Diagnosis, which is often delayed because symptoms and signs mimic those of much more common disorders, is confirmed by echocardiography and is tissue-typed by biopsy. Transesophageal echocardiography is better for visualizing atrial tumors, and transthoracic echocardiography is better for ventricular tumors. If results are equivocal, MRI is useful as are gated radionuclide imaging and CT. Infrequently, contrast ventriculography during cardiac catheterization is required. Biopsy is done during catheterization or open thoracotomy.
Extensive testing often precedes echocardiography in patients with myxomas because their symptoms are nonspecific. Anemia; thrombocytopenia; and elevation of WBC count, ESR, C-reactive protein, and γ-globulins are common. ECG may show left atrial enlargement. Routine chest x-ray may show Ca deposits in right atrial myxomas or in teratomas seen as anterior mediastinal masses. Myxomas are sometimes diagnosed when tumor cells are found in a surgically removed embolus.
Arrhythmias and heart failure with features of tuberous sclerosis suggest rhabdomyomas or fibromas. New cardiac symptoms and signs in a patient with a known extracardiac cancer suggest cardiac metastases. Chest x-ray may show bizarre changes in the cardiac silhouette.

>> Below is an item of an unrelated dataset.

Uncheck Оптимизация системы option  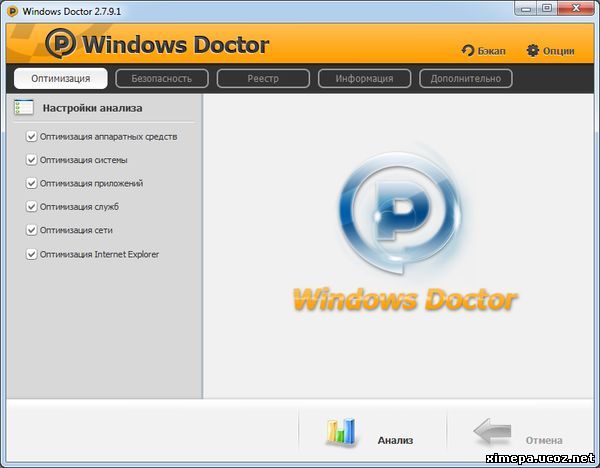(x=32, y=160)
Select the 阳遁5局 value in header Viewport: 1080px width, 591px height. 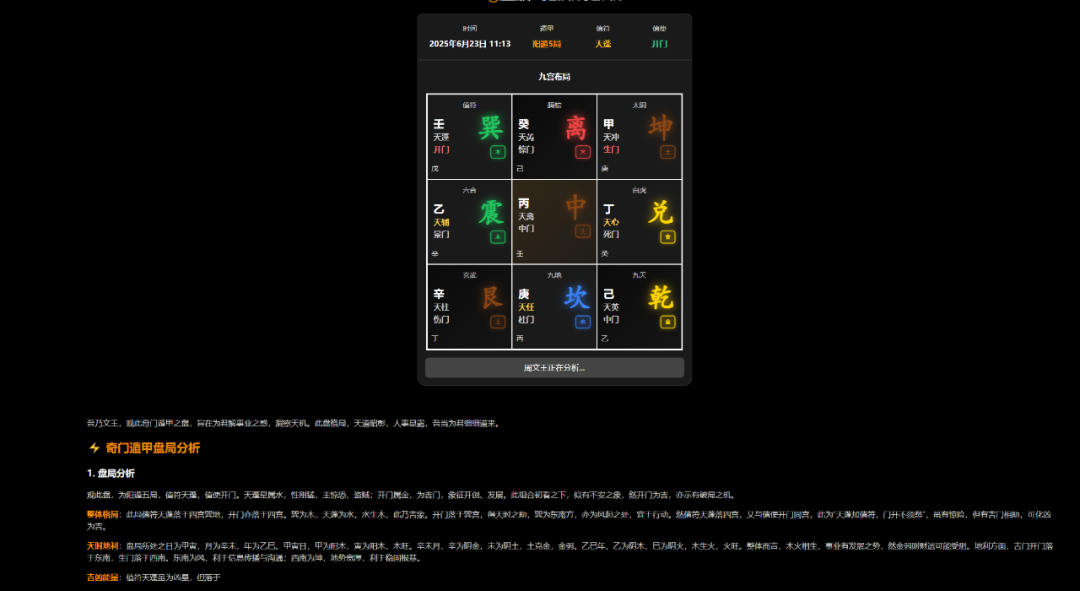546,44
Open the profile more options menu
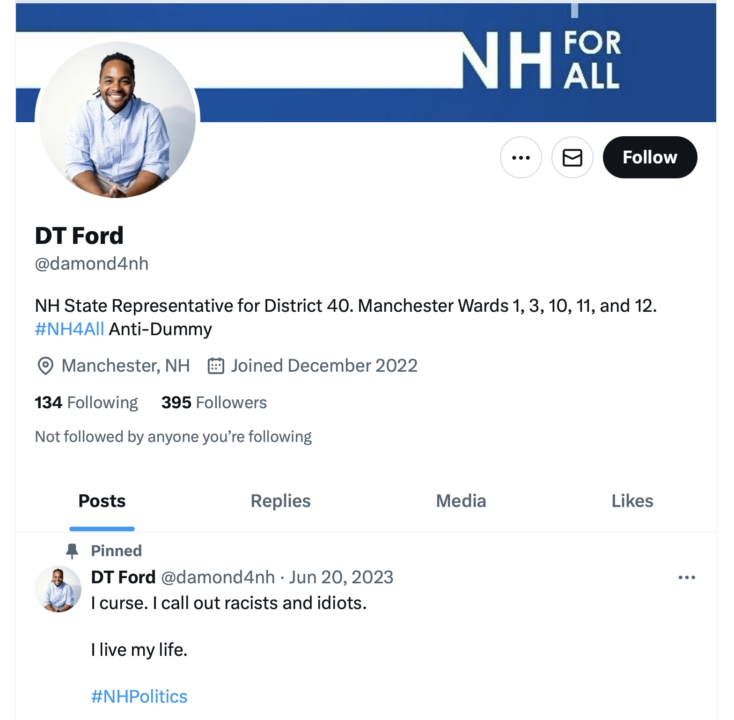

Treatment of benign primary tumors is surgical excision followed by serial echocardiography over 5 to 6 yr to monitor for recurrence. Tumors are excised unless another disorder (eg, dementia) contraindicates surgery. Surgery is usually curative (95% survival at 3 yr). Exceptions are rhabdomyomas, most of which regress spontaneously and do not require treatment, and pericardial teratoma, which may require urgent pericardiocentesis. Patients with fibroelastoma may also require valvular repair or replacement. When rhabdomyomas or fibromas are multifocal, surgical excision is usually ineffective, and prognosis is poor after the first year of life; survival at 5 yr may be as low as 15%.
Treatment of malignant primary tumors is usually palliative (eg, radiation therapy, chemotherapy, management of complications) because prognosis is poor.
Treatment of metastatic cardiac tumors depends on tumor origin. It may include systemic chemotherapy or palliation.